Executive director of Illinois Council Against Handgun Violence
In Warren County, the man behind the ballot measure is 42year-old Sean McKee, a computer-network administrator, husband and father who lives just outside Monmouth. He started gathering the signatures needed to get the question onto the ballot after a series of break-ins in the rural area where he lives. He installed a security system but decided he’d be in trouble if he actually caught someone breaking in. “What am I going to do if I pull up in our driveway and there’s somebody carrying out our guns from our home?” McKee asked. “I don’t have a gun with me.” Gun-rights advocates believe the ballot measures are a good way to pressure lawmakers to try again, and a reason for optimism.
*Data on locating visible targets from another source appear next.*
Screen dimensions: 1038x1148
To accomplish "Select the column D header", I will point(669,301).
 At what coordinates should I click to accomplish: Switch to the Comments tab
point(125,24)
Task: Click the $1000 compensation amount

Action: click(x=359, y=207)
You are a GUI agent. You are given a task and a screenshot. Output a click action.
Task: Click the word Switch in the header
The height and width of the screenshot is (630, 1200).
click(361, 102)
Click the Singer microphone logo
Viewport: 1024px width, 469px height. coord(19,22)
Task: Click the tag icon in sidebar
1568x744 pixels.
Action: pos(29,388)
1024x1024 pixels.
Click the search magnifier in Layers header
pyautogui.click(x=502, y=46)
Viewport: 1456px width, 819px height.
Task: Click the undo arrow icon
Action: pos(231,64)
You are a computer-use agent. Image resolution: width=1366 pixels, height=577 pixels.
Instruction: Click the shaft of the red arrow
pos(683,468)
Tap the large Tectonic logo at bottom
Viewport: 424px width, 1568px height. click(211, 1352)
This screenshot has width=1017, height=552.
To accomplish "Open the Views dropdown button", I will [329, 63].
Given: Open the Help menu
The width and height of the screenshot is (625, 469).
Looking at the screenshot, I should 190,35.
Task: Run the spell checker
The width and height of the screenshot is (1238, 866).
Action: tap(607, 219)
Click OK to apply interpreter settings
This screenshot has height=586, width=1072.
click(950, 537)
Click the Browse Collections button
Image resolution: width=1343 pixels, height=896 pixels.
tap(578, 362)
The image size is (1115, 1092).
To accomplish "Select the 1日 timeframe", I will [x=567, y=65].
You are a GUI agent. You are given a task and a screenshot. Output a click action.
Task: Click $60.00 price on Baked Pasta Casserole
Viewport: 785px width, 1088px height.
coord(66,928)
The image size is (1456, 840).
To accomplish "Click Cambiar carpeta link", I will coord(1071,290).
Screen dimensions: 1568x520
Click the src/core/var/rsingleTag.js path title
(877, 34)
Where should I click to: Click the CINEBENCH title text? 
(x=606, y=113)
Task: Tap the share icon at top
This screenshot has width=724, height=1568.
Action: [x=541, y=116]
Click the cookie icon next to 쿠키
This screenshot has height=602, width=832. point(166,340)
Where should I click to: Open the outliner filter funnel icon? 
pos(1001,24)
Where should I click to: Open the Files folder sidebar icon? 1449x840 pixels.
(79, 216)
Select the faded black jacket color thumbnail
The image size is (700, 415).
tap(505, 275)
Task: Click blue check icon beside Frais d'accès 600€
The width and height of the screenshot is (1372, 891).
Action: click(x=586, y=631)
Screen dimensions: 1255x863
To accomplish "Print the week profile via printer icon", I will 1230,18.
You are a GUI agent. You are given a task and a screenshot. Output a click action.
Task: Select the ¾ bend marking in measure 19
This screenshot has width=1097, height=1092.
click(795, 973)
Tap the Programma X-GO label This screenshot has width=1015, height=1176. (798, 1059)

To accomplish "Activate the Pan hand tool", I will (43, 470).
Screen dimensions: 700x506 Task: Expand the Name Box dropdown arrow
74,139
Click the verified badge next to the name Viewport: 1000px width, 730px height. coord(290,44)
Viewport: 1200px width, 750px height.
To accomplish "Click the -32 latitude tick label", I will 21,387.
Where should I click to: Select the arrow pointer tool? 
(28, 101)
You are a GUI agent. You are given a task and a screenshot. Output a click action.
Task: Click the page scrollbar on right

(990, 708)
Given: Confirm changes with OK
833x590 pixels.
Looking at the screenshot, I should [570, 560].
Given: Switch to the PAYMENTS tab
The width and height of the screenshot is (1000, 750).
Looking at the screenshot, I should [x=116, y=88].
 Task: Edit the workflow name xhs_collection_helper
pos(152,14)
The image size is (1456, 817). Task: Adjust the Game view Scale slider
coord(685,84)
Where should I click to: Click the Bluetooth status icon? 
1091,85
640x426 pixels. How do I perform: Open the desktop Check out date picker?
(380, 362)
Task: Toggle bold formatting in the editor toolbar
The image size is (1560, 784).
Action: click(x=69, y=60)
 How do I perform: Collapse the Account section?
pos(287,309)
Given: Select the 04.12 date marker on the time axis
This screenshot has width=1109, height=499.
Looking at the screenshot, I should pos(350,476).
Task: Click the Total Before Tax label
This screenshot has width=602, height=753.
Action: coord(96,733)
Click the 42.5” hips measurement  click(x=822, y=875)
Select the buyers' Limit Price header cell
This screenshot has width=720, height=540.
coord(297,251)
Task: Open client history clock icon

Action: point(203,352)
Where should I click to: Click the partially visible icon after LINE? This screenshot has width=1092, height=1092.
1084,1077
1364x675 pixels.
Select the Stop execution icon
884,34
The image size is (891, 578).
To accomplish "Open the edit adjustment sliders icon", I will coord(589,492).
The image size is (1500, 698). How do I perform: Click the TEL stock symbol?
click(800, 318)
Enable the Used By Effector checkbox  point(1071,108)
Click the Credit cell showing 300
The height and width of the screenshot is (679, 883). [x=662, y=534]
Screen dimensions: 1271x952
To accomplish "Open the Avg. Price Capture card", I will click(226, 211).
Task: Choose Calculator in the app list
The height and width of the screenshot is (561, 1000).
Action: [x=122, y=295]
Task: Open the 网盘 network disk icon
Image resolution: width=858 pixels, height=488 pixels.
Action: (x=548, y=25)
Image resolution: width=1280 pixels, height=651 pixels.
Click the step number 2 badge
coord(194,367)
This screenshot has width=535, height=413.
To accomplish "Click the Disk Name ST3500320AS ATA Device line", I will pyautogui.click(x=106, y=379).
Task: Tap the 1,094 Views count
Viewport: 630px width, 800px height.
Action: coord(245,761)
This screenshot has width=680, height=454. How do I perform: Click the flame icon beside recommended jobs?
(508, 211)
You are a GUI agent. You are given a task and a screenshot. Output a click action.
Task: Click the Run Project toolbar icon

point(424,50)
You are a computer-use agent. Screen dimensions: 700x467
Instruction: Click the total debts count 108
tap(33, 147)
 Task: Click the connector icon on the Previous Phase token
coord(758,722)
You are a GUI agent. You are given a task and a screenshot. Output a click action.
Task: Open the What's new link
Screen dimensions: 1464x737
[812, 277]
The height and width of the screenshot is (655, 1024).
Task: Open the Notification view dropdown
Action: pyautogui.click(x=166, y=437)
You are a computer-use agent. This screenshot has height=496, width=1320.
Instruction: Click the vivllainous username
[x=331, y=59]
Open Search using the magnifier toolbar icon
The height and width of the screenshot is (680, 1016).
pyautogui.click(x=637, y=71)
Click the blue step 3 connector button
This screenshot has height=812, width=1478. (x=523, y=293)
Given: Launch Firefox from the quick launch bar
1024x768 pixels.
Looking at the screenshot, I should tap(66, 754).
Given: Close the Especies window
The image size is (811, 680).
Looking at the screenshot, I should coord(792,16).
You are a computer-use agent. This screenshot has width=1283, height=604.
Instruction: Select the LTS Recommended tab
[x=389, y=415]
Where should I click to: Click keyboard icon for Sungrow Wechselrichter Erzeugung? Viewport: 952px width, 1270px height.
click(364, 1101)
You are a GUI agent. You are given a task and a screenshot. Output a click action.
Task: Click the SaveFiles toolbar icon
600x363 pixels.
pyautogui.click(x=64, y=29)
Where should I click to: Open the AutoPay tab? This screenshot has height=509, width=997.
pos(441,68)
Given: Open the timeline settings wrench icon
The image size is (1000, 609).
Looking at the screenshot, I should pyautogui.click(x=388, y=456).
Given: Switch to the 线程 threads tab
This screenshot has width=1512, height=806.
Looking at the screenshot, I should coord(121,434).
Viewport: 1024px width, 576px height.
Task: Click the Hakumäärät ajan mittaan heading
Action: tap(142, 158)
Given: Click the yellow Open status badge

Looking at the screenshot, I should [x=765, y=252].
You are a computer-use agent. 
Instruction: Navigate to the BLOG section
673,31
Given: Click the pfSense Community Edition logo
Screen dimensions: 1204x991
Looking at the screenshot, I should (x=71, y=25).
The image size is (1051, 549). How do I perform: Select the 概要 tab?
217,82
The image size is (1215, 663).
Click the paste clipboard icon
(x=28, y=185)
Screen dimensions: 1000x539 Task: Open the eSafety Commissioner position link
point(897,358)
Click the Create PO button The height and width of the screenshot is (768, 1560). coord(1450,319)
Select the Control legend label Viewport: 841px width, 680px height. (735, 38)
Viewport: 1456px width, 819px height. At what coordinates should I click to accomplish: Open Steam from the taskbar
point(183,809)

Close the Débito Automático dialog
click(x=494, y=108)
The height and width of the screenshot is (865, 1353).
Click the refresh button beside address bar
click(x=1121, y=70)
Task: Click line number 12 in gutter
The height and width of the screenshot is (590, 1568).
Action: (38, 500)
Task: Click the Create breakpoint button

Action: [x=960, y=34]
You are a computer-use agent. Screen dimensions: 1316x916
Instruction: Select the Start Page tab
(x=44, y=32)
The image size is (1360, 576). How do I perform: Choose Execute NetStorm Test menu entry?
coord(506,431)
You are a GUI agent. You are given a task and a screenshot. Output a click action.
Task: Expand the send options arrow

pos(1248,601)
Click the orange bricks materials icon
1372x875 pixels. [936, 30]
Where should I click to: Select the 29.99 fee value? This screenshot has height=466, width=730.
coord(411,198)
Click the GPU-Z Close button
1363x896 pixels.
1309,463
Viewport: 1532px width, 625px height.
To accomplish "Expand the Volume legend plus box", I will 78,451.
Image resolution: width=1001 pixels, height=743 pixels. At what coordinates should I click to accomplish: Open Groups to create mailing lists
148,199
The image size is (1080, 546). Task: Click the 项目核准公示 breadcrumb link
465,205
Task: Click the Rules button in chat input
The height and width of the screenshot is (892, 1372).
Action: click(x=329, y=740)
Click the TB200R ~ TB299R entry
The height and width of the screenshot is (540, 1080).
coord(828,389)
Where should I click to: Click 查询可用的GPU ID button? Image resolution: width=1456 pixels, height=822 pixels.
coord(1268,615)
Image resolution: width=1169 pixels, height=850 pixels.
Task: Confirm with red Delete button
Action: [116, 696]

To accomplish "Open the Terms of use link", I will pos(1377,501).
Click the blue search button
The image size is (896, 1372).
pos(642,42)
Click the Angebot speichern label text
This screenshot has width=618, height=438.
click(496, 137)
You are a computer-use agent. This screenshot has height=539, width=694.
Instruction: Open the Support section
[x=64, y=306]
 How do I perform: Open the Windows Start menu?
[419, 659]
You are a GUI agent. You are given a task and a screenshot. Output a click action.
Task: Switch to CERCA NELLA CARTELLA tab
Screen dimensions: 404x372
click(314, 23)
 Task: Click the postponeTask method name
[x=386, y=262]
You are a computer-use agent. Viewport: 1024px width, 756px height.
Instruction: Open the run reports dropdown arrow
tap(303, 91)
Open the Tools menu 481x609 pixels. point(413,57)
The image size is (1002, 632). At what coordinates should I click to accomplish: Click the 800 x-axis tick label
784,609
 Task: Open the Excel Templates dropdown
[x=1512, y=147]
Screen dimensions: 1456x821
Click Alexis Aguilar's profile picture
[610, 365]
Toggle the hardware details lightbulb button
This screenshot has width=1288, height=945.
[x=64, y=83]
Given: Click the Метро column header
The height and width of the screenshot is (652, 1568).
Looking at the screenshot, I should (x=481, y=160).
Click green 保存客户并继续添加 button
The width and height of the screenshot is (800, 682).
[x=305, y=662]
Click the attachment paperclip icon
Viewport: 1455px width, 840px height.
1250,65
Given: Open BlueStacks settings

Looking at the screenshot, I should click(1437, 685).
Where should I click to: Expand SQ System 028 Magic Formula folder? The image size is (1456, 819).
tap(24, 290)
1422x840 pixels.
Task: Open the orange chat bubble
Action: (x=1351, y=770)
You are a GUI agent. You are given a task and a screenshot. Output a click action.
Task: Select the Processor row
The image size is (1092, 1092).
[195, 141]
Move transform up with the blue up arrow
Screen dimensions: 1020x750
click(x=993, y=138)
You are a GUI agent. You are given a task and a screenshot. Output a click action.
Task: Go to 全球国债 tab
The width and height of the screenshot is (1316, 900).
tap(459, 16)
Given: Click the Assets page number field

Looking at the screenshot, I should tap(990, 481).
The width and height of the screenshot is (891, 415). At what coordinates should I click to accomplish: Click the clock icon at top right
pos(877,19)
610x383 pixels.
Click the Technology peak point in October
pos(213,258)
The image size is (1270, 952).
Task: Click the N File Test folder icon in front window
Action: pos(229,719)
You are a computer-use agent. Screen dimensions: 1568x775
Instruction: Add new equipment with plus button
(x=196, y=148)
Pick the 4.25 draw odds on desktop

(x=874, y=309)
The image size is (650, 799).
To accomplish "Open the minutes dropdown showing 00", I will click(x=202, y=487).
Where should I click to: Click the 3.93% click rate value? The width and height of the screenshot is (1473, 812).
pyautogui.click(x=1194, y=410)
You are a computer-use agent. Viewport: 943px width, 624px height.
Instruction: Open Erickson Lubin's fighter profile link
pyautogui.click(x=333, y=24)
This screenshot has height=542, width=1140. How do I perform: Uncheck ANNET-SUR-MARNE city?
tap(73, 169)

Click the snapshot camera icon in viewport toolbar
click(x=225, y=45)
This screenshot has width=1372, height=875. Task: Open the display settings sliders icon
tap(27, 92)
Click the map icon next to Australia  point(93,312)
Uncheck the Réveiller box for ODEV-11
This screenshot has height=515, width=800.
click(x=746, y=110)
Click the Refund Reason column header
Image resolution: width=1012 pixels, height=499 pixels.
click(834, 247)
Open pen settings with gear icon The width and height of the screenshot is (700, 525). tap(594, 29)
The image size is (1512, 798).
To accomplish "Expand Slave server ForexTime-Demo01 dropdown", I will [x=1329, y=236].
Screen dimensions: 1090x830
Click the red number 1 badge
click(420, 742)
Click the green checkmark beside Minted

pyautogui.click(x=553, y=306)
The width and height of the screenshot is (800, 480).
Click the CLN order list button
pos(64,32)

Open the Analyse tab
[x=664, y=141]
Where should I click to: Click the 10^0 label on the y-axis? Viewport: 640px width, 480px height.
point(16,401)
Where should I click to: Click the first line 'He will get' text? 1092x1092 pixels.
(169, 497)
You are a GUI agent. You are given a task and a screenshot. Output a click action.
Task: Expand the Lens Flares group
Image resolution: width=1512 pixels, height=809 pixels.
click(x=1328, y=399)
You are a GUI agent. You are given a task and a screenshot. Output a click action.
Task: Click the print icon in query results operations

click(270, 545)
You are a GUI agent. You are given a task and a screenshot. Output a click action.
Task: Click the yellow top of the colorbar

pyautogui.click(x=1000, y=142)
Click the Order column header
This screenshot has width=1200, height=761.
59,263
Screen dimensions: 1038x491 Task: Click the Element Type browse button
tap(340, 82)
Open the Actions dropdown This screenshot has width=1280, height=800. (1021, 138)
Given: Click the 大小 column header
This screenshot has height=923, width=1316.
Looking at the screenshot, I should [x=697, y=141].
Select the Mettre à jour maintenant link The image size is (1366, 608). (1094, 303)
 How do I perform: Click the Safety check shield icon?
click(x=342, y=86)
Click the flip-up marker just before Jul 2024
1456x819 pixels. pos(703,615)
Town hall meetings on the subject around the state have drawn big crowds in both counties with ballot measures and without. “We had a standing room only crowd of 500 people” at a meeting in McHenry County in northern Illinois, said Valinda Rowe, spokeswoman for a group called Illinois Carry that tracks gunrights advocacy around the state. She lives in rural White County in southeastern Illinois.